I had a quick question surrounding your solution: are you passing around the virtualenv as the output to your package? If so, are you then sourcing it with every new package?

Thanks again!


#4

Hi @bixu, any update on my question? Currently, we’re passing around venv folders as a result of the build, but I’m wondering if this is unnecessary.


#5

When we

push_runtime_env   PYTHONPATH      "${pkg_prefix}/lib/python${python_major_version}/site-packages"

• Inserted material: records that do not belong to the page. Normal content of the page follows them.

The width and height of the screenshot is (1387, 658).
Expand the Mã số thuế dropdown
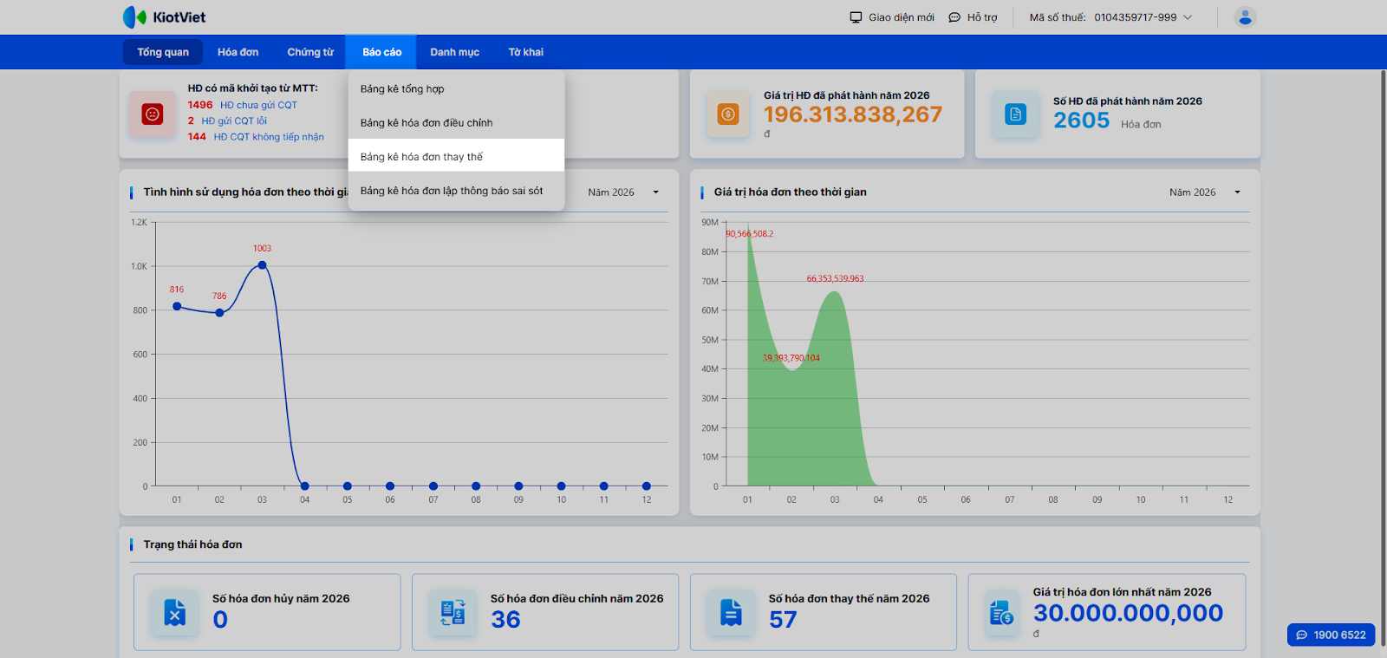point(1188,17)
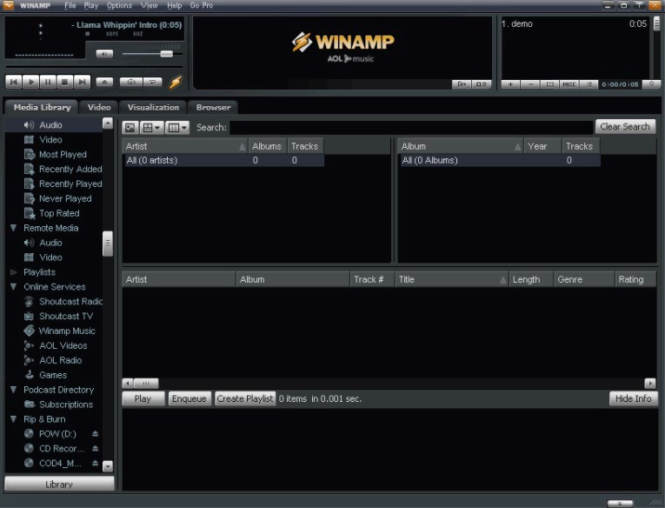Image resolution: width=665 pixels, height=508 pixels.
Task: Click the volume slider handle
Action: point(166,54)

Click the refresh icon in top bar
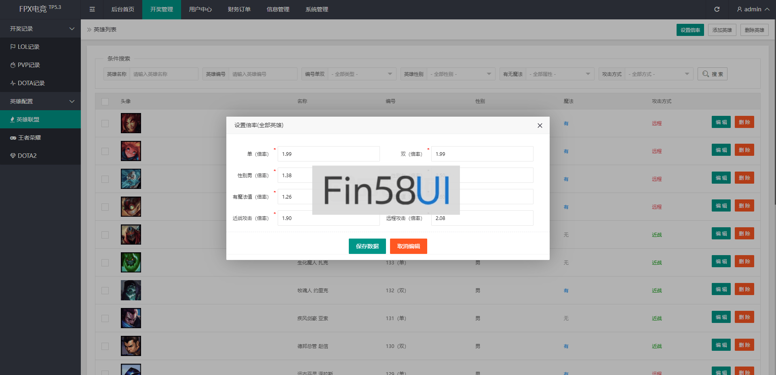pyautogui.click(x=717, y=9)
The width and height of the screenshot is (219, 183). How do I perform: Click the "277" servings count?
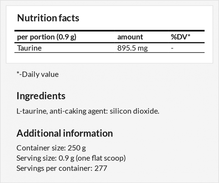click(101, 168)
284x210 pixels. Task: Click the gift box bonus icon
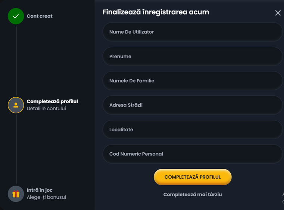tap(16, 194)
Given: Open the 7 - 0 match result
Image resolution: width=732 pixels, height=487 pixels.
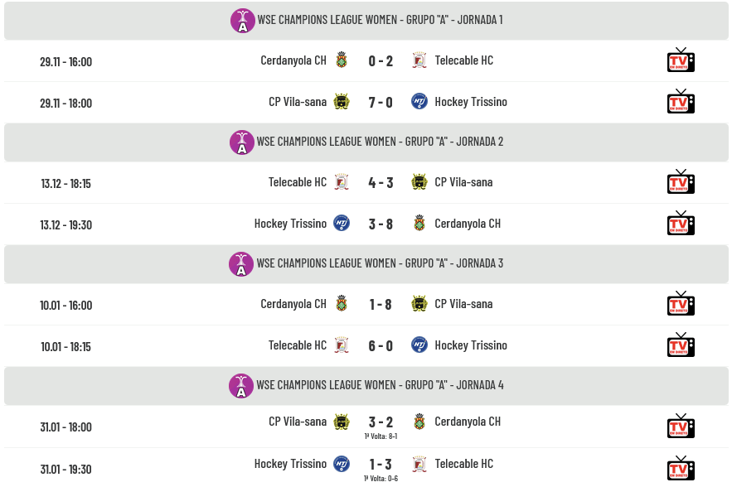Looking at the screenshot, I should tap(381, 103).
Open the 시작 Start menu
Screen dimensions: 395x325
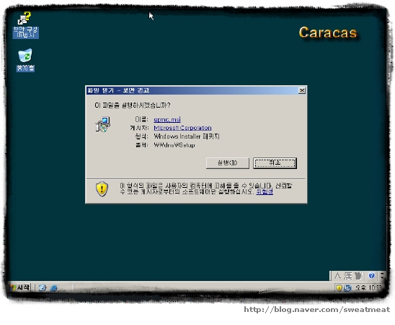click(19, 287)
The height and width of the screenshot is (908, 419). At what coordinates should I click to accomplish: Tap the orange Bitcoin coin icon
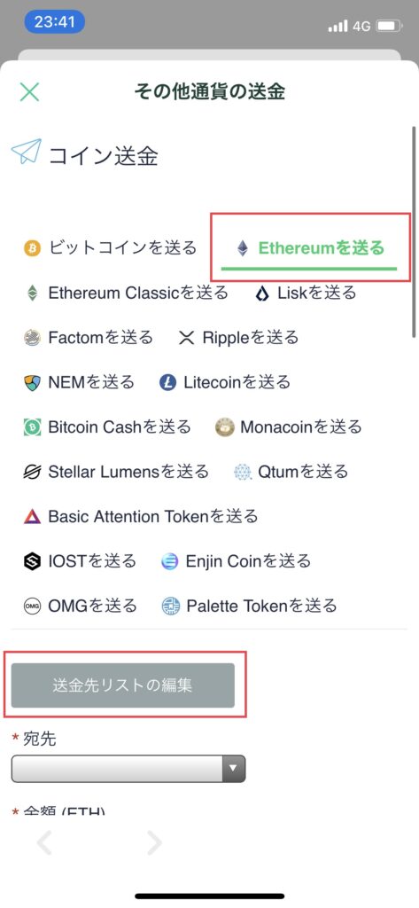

we are propagating the location of the modules we installed with virtualenv to any packages that depend on our Python module package. So we are getting the files into place with virtualenv but don’t use it after that because Habitat’s aggregation of paths into a single concatenated PYTHONPATH is doing the same thing that source ./bin/activate would.


#6

@bixu Ahhhh that makes a lot more sense! Thank you!


#7

Very happy to help! Python magic in Habitat is less magical than one might hope, I think partly because workflow patterns in the Python community are less well-defined than for languages like Ruby. For example, every Rubyist uses Bundler, but Python has Virtualenv, Pyenv and others. For us at smartB this has meant digging into Python ecosystem internals a bit, which is why we built some of the stuff I pointed you to.